Divorce After The Death Of A Child
The issue of divorce after the death of a child really pushes my hot button, because it is such a dangerous and destructive (and mis-managed) statistic. I have been trying for a number of years to find ANY kind of a study that would establish that statistical percentage reliably in either direction, but none has been done. Some of our professional department editors in the magazine have researched university and medical libraries up and down both the east and west coast without any success. I have encouraged many aspiring Ph.D. candidates to make it a study for their dissertations, but so far nobody has done anything definitive about it.
The original "percentage" came from the book, The Bereaved Parent, by Harriet Schiff in the late sixties. Harriet is a bereaved parent and was a journalist for the Detroit Free Press and she never meant that statistic to be considered as a reliable scientific study number -- she was trying to make the point in her book that the death of a child creates a stressor in marriages and that families need extra support and attention after the death of a child because men and women grieve differently.
Since then many speakers and writers have seized upon the opportunity to create drama by quoting amazing statistics that range anywhere from 75% to 95% -- depending on the speaker and his or her mood and need for audience gasps!
In my eleven years of support group leadership for The Compassionate Friends in Indianapolis, we saw only two divorces in all that time -- and one couple got back together again. As a result of our history, I asked around with other chapter leaders around the country to see if we were somehow unique or if their patterns were similar. It turned out they were not seeing a high divorce rate either. The empirical evidence suggests that in families where there is ANY kind of support system at all -- such as extended family, church, even the bridge club, there was a minimal breakup of marriages. The support did not necessarily have to come from a "formal" support group, although that is ideal. Where there was NO support system at all, the marriage breakup appeared to be somewhat higher.

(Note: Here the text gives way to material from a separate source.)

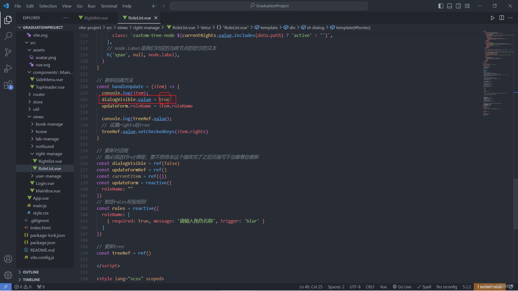Open the Manage gear settings
This screenshot has width=518, height=291.
point(8,275)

What is important to understand is that men and women grieve differently and their differences need to be respected and accommodated. They do not need to be alarmed by the additional "fear tactic" that their marriage is suddenly doomed to failure because their child died. This is not powerful enough to become a self-fulfilling prophecy, but it is an additional and unnecessary stress at a time when what parents need is comfort and peace -- not irresponsible and unsubstantiated "dramatic effect."
This unreliable information has seeped into so many writings and speeches, that even the professional community has absorbed it without questioning it appropriately, and they will often mindlessly quote the dumb statistical percentages. I have even heard radio psychologists say this on the air!
There is a crying need for a real, genuinely well-done survey that will provide accurate data and put a stop to this generalizing once and for all!